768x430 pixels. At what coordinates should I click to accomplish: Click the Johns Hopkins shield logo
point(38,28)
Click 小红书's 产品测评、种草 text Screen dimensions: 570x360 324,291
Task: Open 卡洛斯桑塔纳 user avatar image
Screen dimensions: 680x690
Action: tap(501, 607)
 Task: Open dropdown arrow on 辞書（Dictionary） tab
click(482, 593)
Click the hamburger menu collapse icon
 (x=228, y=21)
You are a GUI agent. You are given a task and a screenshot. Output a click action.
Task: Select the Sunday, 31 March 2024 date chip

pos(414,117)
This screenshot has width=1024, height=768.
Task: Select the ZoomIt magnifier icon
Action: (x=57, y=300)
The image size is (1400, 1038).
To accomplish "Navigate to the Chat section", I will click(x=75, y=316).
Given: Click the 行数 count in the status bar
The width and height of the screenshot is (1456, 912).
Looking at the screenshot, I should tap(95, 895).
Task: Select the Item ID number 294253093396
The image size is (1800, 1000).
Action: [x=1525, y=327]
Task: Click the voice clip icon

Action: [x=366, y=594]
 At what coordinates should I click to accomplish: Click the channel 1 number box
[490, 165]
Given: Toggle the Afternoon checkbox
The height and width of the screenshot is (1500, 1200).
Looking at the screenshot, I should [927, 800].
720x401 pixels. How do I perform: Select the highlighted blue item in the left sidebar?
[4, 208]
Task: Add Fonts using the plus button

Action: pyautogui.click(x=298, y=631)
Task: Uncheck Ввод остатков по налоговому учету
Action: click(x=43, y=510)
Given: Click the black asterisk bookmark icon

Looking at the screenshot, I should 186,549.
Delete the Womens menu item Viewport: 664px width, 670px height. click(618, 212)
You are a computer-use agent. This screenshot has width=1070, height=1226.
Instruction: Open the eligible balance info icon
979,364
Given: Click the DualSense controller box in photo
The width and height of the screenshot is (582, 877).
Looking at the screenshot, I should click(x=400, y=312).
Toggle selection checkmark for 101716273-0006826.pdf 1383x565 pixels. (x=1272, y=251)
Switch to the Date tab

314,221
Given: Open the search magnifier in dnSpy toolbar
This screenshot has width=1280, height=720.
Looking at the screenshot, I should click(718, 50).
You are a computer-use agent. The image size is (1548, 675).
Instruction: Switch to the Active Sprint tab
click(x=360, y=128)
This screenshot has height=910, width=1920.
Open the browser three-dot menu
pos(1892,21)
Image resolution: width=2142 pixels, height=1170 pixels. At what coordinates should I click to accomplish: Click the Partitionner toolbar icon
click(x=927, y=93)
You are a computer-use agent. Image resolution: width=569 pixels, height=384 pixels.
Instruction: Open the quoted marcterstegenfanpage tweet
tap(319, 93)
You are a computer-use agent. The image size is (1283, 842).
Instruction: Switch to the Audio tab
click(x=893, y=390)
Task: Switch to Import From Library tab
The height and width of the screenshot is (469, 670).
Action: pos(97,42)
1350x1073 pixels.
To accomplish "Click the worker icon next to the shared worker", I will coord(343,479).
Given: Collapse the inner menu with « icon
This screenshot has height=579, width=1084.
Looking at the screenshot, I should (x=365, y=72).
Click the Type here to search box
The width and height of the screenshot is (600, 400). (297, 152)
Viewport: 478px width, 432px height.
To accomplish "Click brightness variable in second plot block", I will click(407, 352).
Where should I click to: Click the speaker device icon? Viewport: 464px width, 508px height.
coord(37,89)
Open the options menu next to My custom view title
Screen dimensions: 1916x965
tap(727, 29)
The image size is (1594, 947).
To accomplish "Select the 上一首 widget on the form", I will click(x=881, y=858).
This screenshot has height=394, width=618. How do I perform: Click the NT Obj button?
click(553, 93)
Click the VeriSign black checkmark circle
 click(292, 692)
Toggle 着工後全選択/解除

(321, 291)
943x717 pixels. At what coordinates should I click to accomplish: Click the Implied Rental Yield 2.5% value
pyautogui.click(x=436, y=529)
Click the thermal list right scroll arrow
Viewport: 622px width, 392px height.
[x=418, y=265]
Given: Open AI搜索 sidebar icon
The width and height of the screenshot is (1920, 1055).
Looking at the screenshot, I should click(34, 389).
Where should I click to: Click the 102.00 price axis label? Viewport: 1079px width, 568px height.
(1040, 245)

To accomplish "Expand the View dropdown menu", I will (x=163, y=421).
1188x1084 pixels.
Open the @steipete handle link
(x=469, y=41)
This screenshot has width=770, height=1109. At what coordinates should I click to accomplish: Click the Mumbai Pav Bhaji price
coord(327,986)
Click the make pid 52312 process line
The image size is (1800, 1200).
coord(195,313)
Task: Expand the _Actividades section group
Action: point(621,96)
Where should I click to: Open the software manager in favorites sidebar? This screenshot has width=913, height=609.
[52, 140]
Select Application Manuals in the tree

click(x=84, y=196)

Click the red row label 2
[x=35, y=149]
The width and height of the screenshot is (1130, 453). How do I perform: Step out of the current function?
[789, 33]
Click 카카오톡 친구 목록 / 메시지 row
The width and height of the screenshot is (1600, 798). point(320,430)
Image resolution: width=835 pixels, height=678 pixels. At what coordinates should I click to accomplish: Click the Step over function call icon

WHAT IS REQUIRED:
Look over the material above and report how many of its lines have the string "computer" in them, nothing more.

WORKED SOLUTION:
4